**EXERCISE BRIEF**
Every line from the one containing "Given: Click the blue curly brace annotation" to the end of the data below should be copied exactly, but pictures should not.

DATASET START

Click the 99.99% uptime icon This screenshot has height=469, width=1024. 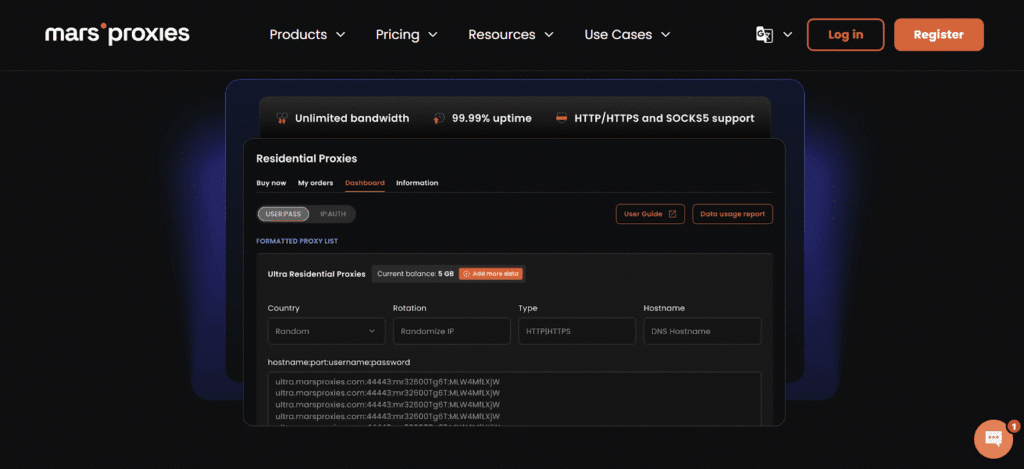tap(439, 118)
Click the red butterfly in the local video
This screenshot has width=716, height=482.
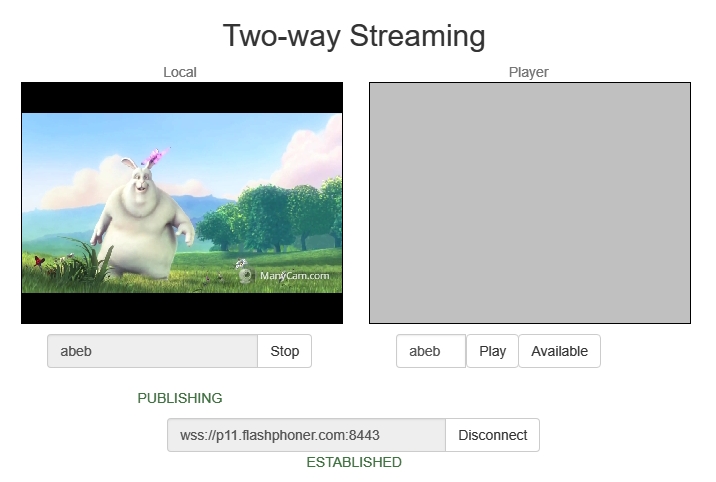[40, 260]
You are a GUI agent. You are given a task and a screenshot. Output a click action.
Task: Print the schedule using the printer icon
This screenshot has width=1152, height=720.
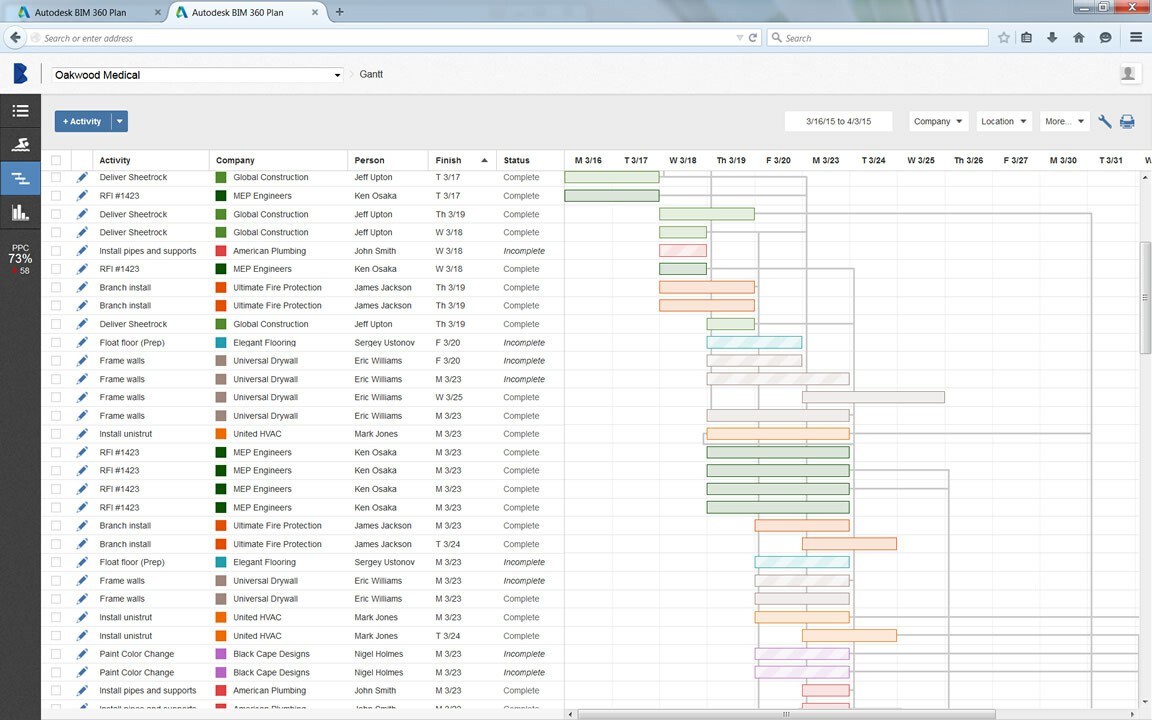point(1128,120)
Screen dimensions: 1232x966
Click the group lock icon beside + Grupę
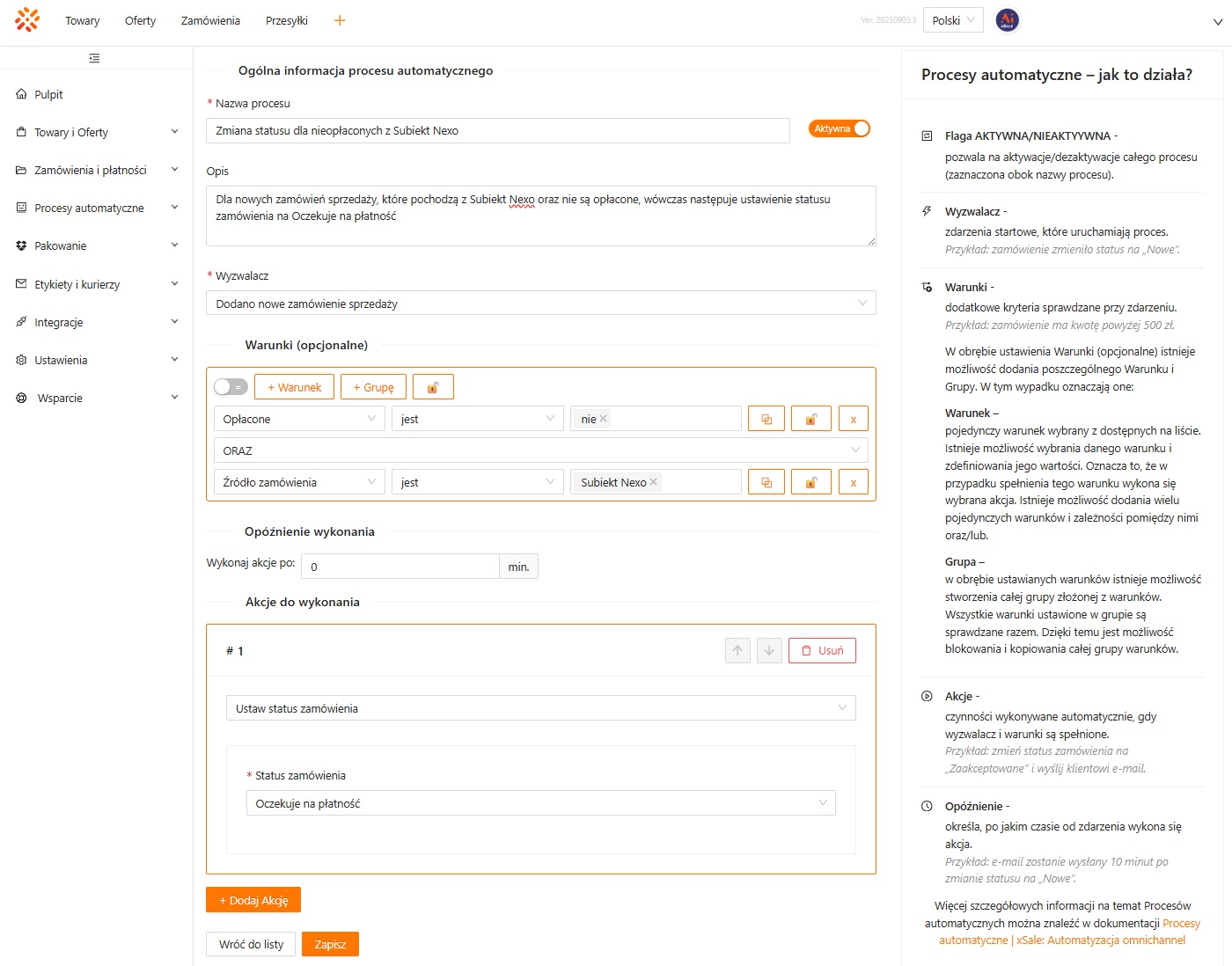coord(433,387)
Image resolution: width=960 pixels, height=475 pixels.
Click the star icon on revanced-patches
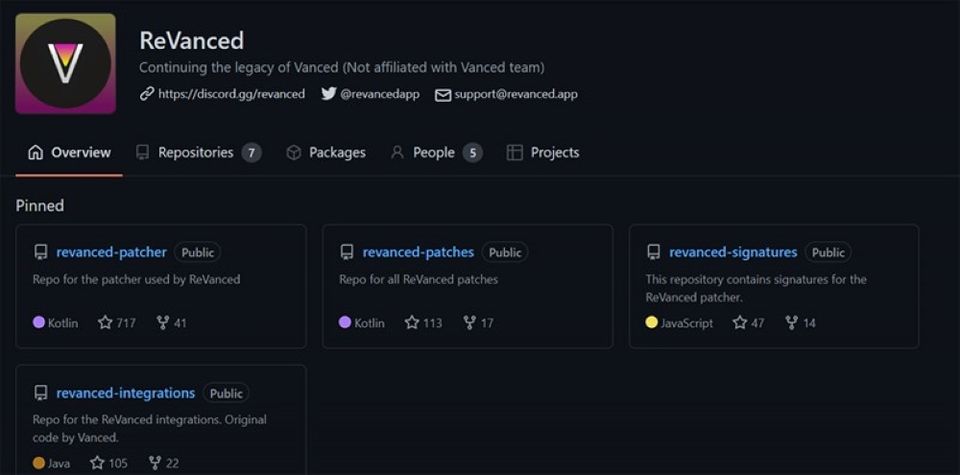tap(411, 323)
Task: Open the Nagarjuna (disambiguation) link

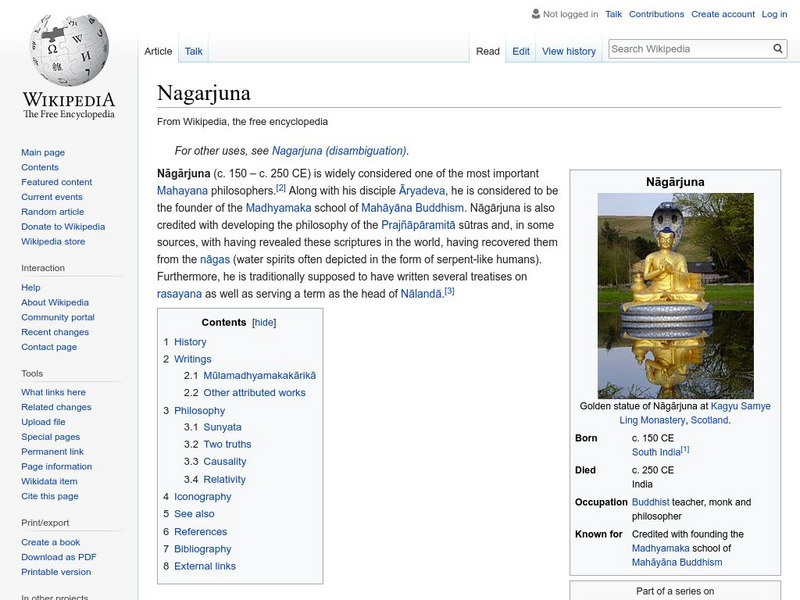Action: tap(339, 151)
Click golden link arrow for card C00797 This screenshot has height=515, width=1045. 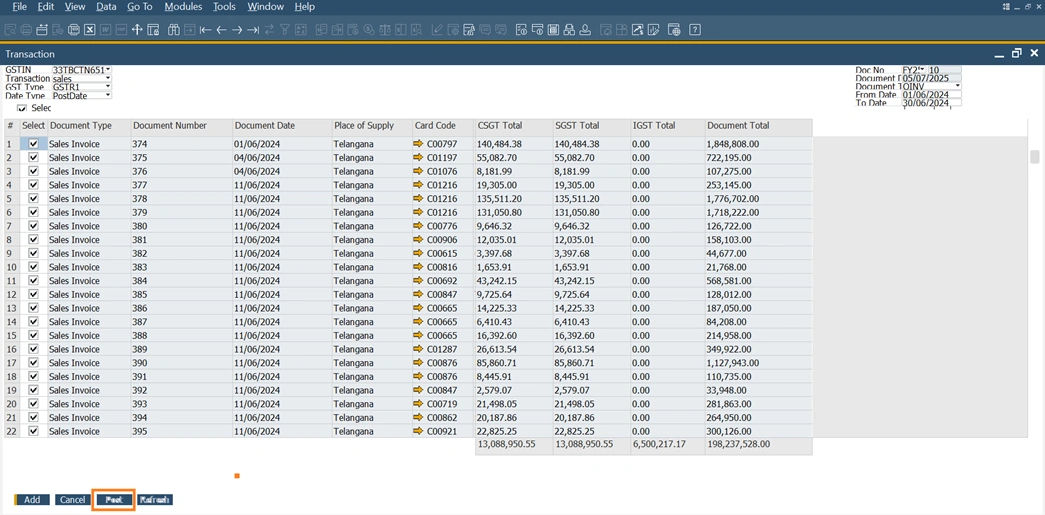point(418,144)
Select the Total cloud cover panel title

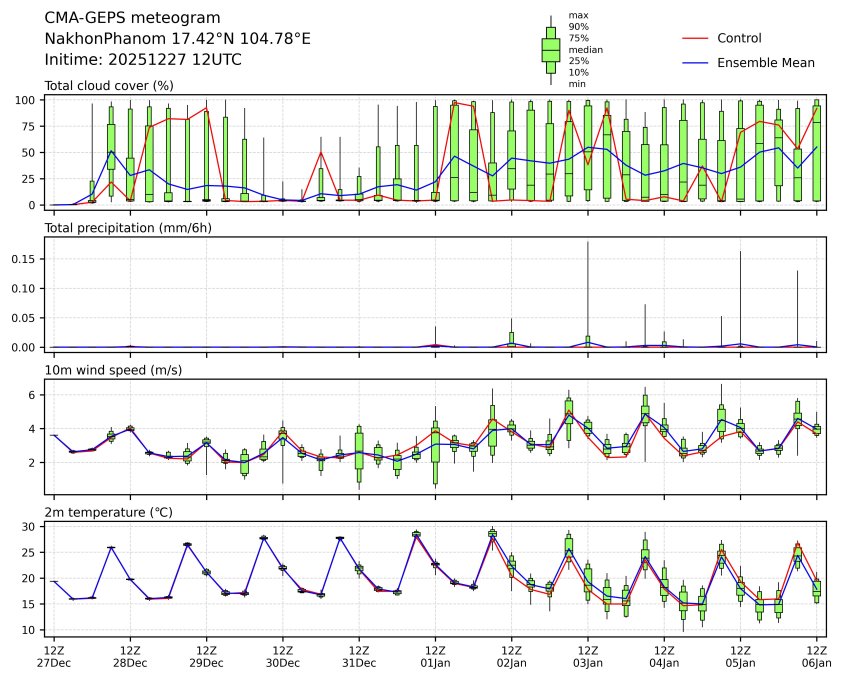coord(109,86)
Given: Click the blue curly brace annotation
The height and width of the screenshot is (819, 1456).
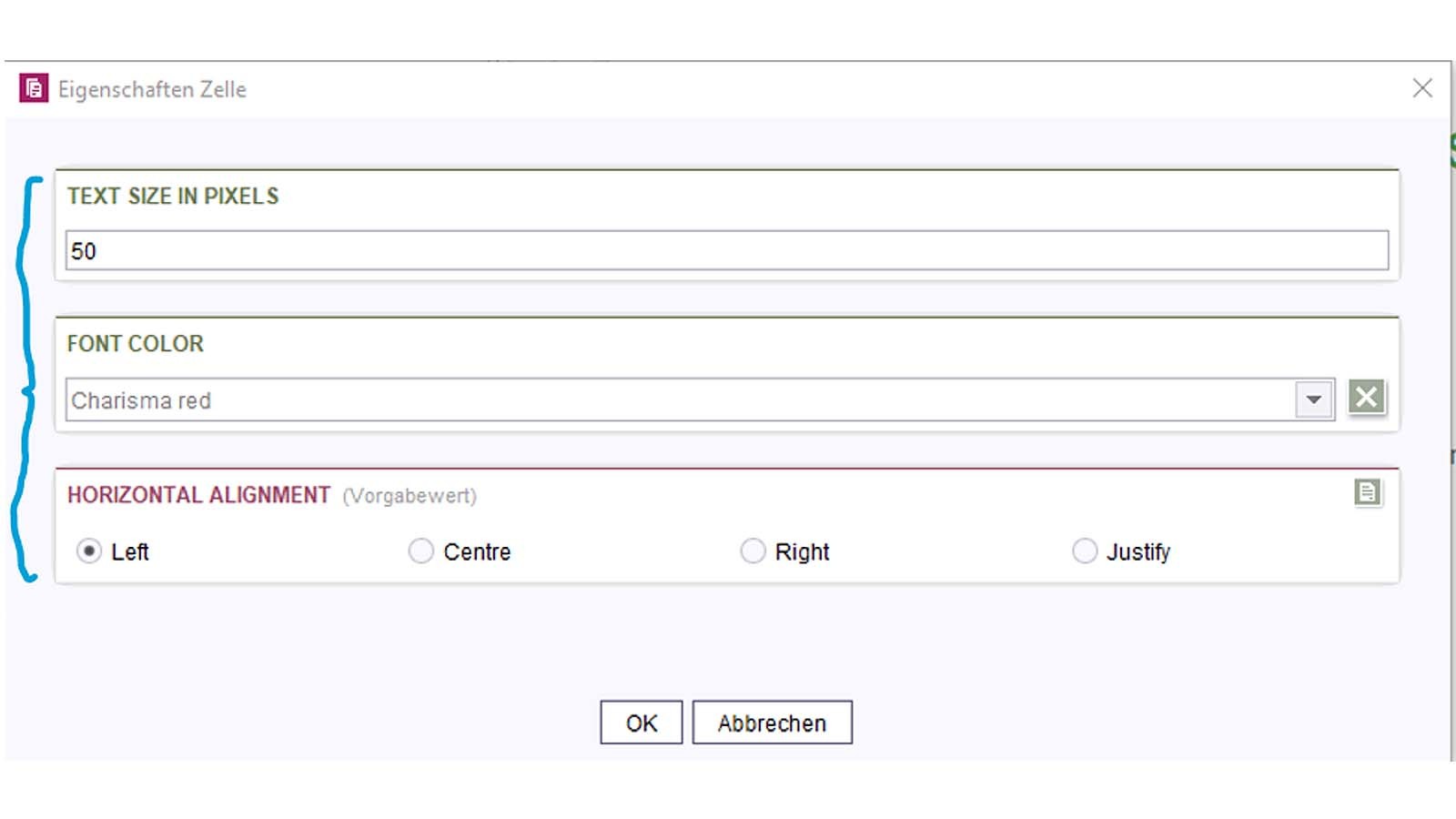Looking at the screenshot, I should pyautogui.click(x=26, y=382).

DATASET END

**YOUR SOLUTION**
Given: Click the blue curly brace annotation
The height and width of the screenshot is (819, 1456).
Looking at the screenshot, I should pyautogui.click(x=26, y=382).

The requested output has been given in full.